DOMRADIO.DE: Zu Beginn der Corona-Zeit gab es viel Solidarität, bald aber taten sich tiefe Gräben auf - zwischen Impfbefürwortern und Impfgegnern zum Beispiel. Hat die Corona-Pandemie in Ihrer Wahrnehmung zu einer nachhaltigen Spaltung der Gesellschaft geführt? 

Sr. Philippa:  Es hat tatsächlich tiefe Gräben gegeben, auch in meinem persönlichen Bekannten- und Freundeskreis gab es zum Bespiel einige klare Impfgegner. Wir dagegen haben uns als Gemeinschaft alle impfen lassen, schon aus Solidarität mit unseren alten und kranken Mitschwestern. Aber ich glaube nicht, dass das auf Dauer zu einer gesellschaftlichen Spaltung geführt hat. Ich denke, die aktuellen Spaltungen haben vor allem politische Ursachen und betreffen eher Migrationsfragen und wirtschaftliche Sorgen der Menschen. Wir sollten keine nachhaltige Spaltung der Gesellschaft herbeireden! Jetzt kommt es darauf an, dass wir die Corona-Zeit schonungslos, offen und ehrlich aufarbeiten. Da haben wir auch in unserer Kirche noch viel zu tun. 

Sr. Philippa Rath

"Wir erfahren die Fragilität unseres persönlichen Lebens, aber auch des Friedens und der politischen Verhältnisse."
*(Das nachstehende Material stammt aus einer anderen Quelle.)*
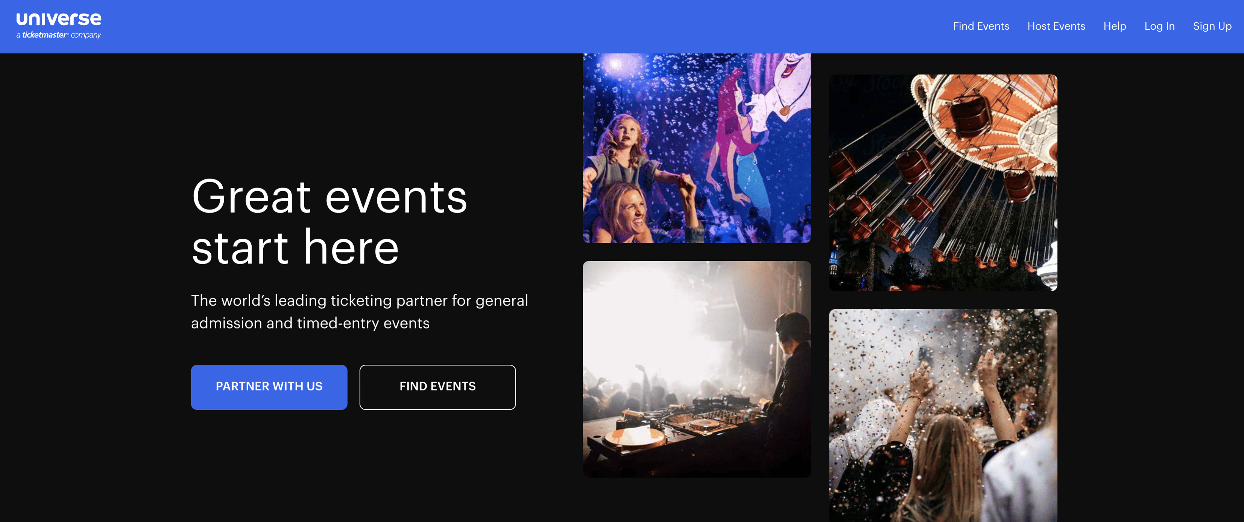Click the Universe wordmark logo
Viewport: 1244px width, 522px height.
[58, 19]
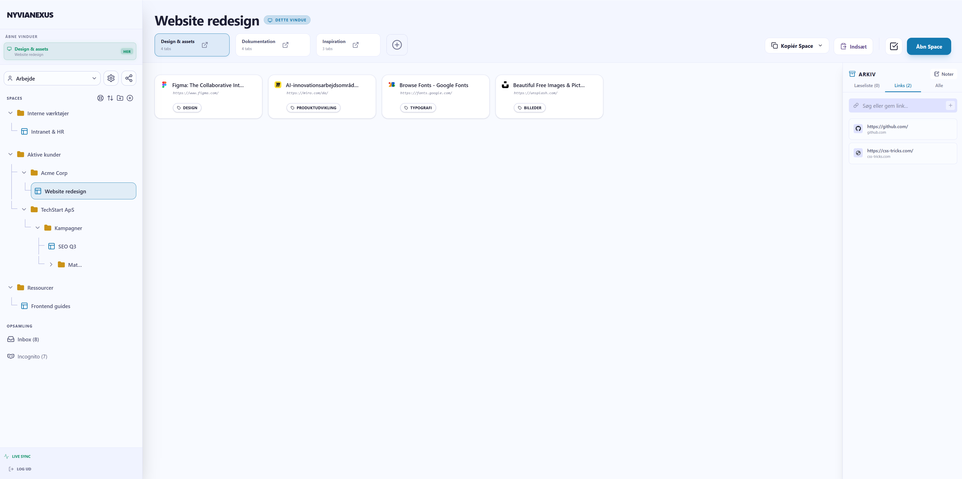Switch to the Læseliste tab in ARKIV
This screenshot has width=962, height=479.
pyautogui.click(x=866, y=85)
DOMRADIO.DE: Kaum ging die Corona-Krise langsam zu Ende, hat Putin die Ukraine angegriffen und dann der Hamas-Überfall den Nahen Osten überschattet. Bei vielen hat sich ein Gefühl der Dauerkrise eingestellt. Wie erleben Sie das? 
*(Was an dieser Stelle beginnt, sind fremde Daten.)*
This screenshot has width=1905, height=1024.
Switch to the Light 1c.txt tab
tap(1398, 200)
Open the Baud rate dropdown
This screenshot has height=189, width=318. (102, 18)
Sr. Philippa:  Das erleben wir hier im Kloster genauso wie alle Menschen auch. Dauerkrise scheint mir ein gutes Wort zu sein dafür, denn wir stolpern wirklich von Krise zu Krise -weltpolitisch, innenpolitisch und auch persönlich. Ich kenne viele Menschen, die sich in Krisensituationen befinden. Angesichts dessen setzen wir vor allem auf die Kraft des Gebetes und die Kraft der Hoffnung. Gleichzeitig erleben wir viel bewusster unsere eigene Endlichkeit und Zerbrechlichkeit, wir erfahren die Fragilität unseres persönlichen Lebens, aber auch des Friedens und der politischen Verhältnisse. Uns sollte zum Beispiel viel bewusster sein, dass es keineswegs selbstverständlich ist, dass wir seit 80 Jahren im Frieden leben. Dafür sollten wir viel dankbarer sein. Ich denke, Krisen sind immer auch Chancen. Insofern sollten wir aus allen Krisen möglichst viel lernen. Was die Corona-Krise angeht, so haben wir da noch Nachholbedarf. 
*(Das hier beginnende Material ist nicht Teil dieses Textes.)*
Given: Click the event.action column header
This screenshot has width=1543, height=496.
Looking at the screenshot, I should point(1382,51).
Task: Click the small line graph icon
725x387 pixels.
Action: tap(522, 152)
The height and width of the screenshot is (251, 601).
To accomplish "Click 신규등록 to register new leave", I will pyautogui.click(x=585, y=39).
DOMRADIO.DE: Was kann uns das Osterfest mit seiner Botschaft in diesem Moment multipler Krisen sagen? 

Sr. Philippa:  Die entscheidende Botschaft von Ostern ist, dass der Tod nicht das letzte Wort hat. Es bleibt nicht beim Karsamstag, sondern ein Licht strahlt auf. Es gibt Auferstehung - auch mitten im Leben. Das erfahre ich immer wieder in gesellschaftlichen, kirchlichen und politischen Zusammenhängen. Die Hoffnung ist für mich die stärkste Kraft überhaupt, und diese Kraft kommt an Ostern in ganz besonderer zum Ausdruck: Christus ist auferstanden, neues Leben hat begonnen. Darauf dürfen wir vertrauen. 

Das Interview führte Hilde Regeniter.